**INSTRUCTIONS FOR THE TASK:**
Lines holding the word "công" in the following material must be counted; give only the resulting number.
▼
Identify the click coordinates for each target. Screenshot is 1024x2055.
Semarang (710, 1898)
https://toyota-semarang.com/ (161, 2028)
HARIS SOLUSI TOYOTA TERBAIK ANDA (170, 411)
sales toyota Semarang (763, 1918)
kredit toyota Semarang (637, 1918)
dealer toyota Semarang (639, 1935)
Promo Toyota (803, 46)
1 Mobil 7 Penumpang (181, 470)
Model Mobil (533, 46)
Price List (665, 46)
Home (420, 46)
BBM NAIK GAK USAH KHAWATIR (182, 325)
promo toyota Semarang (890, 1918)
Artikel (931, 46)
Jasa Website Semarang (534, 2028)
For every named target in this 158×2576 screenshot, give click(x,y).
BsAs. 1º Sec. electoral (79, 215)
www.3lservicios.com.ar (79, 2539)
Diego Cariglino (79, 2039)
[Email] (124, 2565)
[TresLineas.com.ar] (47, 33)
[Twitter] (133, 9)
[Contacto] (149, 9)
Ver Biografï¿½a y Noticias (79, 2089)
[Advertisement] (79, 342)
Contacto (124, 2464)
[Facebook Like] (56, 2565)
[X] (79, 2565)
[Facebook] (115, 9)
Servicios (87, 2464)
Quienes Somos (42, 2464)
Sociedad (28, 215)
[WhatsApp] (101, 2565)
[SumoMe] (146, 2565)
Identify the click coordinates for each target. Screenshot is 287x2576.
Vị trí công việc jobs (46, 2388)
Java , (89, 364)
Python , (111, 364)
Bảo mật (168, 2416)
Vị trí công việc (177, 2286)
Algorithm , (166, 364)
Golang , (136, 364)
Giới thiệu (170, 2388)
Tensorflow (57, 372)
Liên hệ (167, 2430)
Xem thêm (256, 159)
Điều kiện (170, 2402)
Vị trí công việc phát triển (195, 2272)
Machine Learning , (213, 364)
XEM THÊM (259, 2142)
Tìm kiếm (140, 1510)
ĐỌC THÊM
▲
**ANSWER TO THE PROBLEM:**
3